**TASK DATA:**
========================
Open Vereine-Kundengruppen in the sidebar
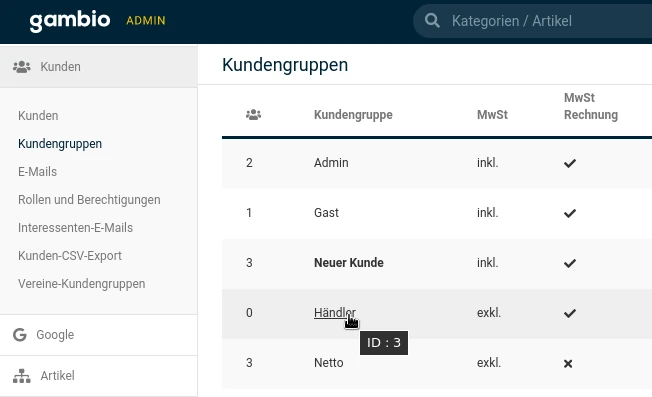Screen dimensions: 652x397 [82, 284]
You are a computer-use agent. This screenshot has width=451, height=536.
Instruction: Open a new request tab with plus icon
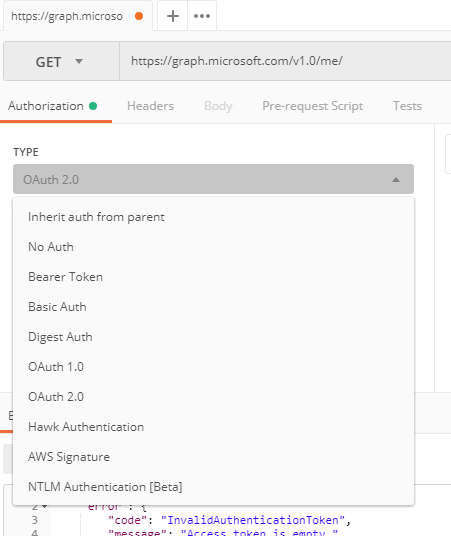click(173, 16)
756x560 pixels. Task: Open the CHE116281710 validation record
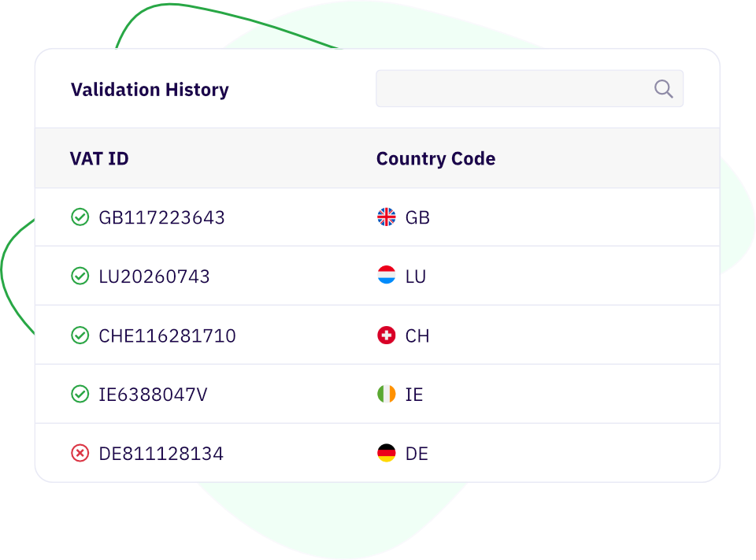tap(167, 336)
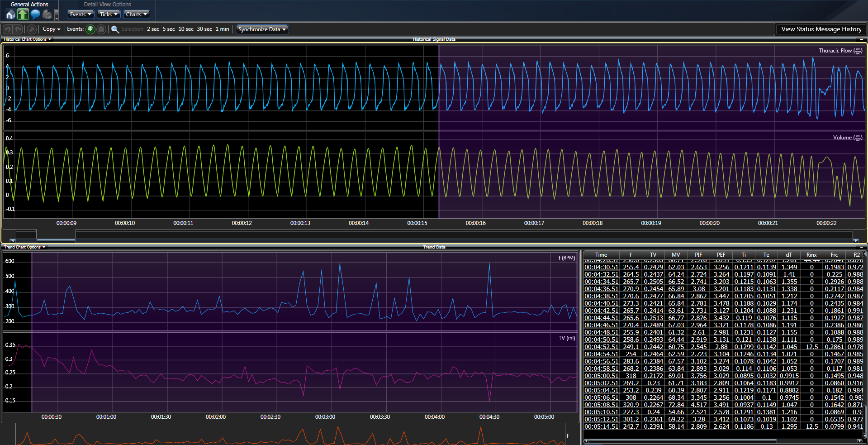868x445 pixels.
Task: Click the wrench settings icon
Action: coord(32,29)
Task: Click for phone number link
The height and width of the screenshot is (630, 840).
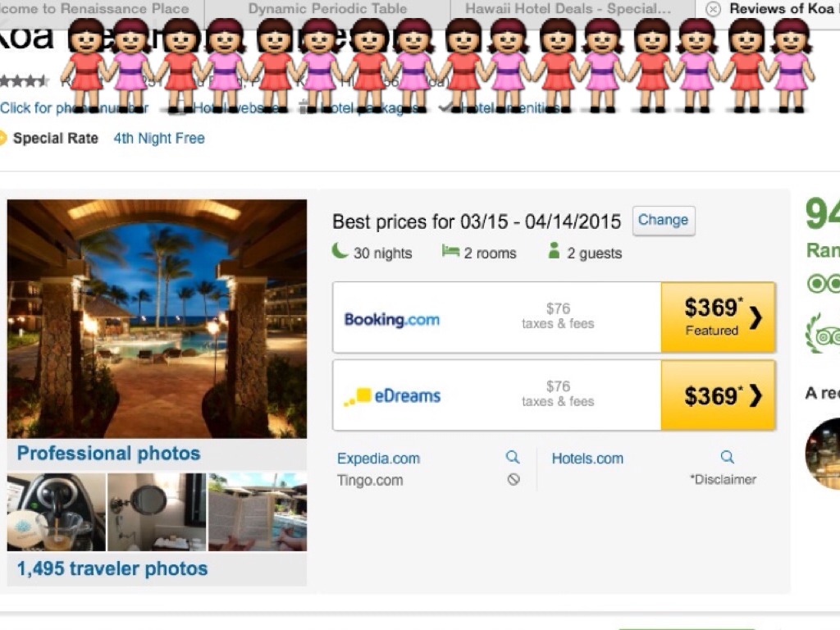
========================
Print the material precisely as given, dropping any images it holds.

Open Vereine-Kundengruppen in the sidebar
Screen dimensions: 652x397 [82, 284]
You are a computer-use agent. This screenshot has width=451, height=536.
Instruction: Open a new request tab with plus icon
click(173, 16)
756x560 pixels. Task: Open the CHE116281710 validation record
tap(167, 336)
868x445 pixels.
Task: Click the wrench settings icon
Action: coord(32,29)
Task: Click for phone number link
The height and width of the screenshot is (630, 840).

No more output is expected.